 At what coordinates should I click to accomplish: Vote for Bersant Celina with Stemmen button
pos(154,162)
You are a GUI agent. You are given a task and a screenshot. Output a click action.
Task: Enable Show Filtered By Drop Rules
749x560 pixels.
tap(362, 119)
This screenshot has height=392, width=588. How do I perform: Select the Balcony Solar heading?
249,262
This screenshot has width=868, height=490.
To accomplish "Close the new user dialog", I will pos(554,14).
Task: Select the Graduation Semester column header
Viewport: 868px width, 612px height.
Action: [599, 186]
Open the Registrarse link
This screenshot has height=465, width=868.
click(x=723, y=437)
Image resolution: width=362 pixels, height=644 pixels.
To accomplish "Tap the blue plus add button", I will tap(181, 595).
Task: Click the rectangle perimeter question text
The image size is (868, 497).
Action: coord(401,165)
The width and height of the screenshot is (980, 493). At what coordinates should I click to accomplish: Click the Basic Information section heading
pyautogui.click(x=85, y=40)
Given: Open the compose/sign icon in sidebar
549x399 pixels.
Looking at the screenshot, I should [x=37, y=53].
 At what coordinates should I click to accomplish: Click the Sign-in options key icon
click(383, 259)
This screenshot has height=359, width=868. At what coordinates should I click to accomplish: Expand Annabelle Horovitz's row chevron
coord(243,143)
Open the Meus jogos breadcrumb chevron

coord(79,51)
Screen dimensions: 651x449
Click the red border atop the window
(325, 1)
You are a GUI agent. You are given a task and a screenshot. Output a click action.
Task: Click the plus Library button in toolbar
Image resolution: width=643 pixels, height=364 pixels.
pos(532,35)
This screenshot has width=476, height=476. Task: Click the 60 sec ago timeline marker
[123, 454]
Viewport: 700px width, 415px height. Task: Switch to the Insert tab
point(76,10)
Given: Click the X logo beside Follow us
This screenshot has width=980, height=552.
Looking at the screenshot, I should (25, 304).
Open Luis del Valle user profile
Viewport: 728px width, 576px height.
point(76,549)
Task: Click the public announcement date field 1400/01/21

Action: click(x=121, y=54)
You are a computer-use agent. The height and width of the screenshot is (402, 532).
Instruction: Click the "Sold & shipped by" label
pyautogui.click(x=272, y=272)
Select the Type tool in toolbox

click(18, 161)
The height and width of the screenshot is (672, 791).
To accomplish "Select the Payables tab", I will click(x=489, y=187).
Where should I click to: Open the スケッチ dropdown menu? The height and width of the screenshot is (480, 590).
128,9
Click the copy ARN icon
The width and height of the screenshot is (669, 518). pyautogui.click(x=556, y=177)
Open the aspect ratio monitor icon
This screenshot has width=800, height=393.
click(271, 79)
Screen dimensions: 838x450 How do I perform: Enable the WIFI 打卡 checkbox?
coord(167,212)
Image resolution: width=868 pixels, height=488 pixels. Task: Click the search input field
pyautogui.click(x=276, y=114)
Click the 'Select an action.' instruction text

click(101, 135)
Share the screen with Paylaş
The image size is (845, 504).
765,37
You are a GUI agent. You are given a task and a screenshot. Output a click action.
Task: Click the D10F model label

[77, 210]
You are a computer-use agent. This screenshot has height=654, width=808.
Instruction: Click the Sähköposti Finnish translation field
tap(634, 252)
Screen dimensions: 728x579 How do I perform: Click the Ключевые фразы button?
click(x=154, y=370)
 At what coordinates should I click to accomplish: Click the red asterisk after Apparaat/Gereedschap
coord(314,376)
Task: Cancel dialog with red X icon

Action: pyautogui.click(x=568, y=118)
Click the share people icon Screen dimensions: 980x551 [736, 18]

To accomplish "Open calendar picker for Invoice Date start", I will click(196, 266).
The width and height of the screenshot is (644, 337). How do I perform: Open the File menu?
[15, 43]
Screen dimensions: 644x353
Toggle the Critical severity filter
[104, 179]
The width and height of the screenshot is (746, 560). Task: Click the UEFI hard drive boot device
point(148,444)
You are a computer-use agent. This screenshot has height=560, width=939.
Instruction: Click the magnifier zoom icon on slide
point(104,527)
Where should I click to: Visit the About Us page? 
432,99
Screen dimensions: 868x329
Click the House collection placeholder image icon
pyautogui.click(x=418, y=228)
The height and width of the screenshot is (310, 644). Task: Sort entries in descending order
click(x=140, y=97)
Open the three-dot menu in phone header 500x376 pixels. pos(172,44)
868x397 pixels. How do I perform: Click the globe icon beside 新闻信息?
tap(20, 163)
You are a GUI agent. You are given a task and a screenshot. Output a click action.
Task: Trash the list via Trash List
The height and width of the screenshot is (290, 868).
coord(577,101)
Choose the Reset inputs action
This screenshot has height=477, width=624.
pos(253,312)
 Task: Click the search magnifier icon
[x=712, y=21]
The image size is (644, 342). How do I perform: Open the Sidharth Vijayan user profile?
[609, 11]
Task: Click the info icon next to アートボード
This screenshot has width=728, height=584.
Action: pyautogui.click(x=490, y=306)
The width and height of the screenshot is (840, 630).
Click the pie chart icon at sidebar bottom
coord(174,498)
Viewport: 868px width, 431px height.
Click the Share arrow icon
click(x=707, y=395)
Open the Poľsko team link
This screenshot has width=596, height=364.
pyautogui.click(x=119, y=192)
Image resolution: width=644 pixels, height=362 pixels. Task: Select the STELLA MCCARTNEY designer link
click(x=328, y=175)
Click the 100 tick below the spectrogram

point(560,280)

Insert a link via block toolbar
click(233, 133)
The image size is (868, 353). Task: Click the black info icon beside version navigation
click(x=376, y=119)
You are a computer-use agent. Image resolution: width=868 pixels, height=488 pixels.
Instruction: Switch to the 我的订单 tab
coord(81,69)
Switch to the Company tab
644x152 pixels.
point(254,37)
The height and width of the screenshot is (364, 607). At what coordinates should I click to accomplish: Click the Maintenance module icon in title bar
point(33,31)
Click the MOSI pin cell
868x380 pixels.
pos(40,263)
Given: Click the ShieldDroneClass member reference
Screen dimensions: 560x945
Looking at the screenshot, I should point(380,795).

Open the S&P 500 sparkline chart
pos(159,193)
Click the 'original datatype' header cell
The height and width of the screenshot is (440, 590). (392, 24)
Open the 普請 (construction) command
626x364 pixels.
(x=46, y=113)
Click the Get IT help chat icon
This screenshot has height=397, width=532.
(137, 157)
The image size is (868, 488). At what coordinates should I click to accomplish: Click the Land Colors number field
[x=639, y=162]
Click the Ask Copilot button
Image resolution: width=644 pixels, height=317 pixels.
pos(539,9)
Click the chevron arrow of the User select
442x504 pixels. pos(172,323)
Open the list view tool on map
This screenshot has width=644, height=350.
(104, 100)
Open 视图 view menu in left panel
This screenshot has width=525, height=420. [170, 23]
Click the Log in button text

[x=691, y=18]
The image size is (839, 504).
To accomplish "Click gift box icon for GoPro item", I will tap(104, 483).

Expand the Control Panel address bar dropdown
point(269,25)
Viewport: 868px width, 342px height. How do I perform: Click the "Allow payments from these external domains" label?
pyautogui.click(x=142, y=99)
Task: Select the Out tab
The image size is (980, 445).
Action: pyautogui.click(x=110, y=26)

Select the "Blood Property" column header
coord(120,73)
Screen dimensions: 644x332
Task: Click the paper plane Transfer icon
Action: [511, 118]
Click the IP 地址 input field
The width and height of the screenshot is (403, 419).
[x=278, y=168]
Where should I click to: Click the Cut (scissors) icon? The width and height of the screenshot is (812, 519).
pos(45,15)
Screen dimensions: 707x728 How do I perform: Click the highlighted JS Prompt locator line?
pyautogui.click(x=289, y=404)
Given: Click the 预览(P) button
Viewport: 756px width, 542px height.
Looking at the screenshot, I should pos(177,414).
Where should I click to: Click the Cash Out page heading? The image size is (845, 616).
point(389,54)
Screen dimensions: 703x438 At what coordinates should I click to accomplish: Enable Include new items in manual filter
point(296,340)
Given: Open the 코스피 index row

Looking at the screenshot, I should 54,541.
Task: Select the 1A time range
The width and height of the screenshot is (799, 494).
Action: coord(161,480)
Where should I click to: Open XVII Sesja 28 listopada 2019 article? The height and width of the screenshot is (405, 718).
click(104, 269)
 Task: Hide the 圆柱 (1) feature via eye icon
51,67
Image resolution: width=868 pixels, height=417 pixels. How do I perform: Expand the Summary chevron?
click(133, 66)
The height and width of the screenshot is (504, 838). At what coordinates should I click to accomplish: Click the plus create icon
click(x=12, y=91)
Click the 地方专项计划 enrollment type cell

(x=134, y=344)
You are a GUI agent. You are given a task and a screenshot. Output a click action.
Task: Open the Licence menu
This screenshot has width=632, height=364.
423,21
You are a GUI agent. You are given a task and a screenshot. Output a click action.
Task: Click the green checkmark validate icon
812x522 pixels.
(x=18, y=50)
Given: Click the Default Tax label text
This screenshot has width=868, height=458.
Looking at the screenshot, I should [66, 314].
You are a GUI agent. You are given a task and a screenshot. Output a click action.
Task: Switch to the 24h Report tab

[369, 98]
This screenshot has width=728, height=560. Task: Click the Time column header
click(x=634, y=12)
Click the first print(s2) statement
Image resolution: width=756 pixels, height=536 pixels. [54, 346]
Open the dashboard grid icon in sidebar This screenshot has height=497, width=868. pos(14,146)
= = = = =
> _Work to complete_
Please copy the lines in the records above between the one holding "Open the three-dot" and the one holding "Given: Click the ShieldDroneClass", inclusive, exactly and with no other line.

> _Worked solution_
Open the three-dot menu in phone header 500x376 pixels. pos(172,44)
868x397 pixels. How do I perform: Click the globe icon beside 新闻信息?
tap(20, 163)
You are a GUI agent. You are given a task and a screenshot. Output a click action.
Task: Trash the list via Trash List
The height and width of the screenshot is (290, 868).
coord(577,101)
Choose the Reset inputs action
This screenshot has height=477, width=624.
pos(253,312)
 Task: Click the search magnifier icon
[x=712, y=21]
The image size is (644, 342). How do I perform: Open the Sidharth Vijayan user profile?
[609, 11]
Task: Click the info icon next to アートボード
This screenshot has width=728, height=584.
Action: pyautogui.click(x=490, y=306)
The width and height of the screenshot is (840, 630).
Click the pie chart icon at sidebar bottom
coord(174,498)
Viewport: 868px width, 431px height.
Click the Share arrow icon
click(x=707, y=395)
Open the Poľsko team link
This screenshot has width=596, height=364.
pyautogui.click(x=119, y=192)
Image resolution: width=644 pixels, height=362 pixels. Task: Select the STELLA MCCARTNEY designer link
click(x=328, y=175)
Click the 100 tick below the spectrogram

point(560,280)

Insert a link via block toolbar
click(233, 133)
The image size is (868, 353). Task: Click the black info icon beside version navigation
click(x=376, y=119)
You are a computer-use agent. Image resolution: width=868 pixels, height=488 pixels.
Instruction: Switch to the 我的订单 tab
coord(81,69)
Switch to the Company tab
644x152 pixels.
point(254,37)
The height and width of the screenshot is (364, 607). At what coordinates should I click to accomplish: Click the Maintenance module icon in title bar
point(33,31)
Click the MOSI pin cell
868x380 pixels.
pos(40,263)
Given: Click the ShieldDroneClass member reference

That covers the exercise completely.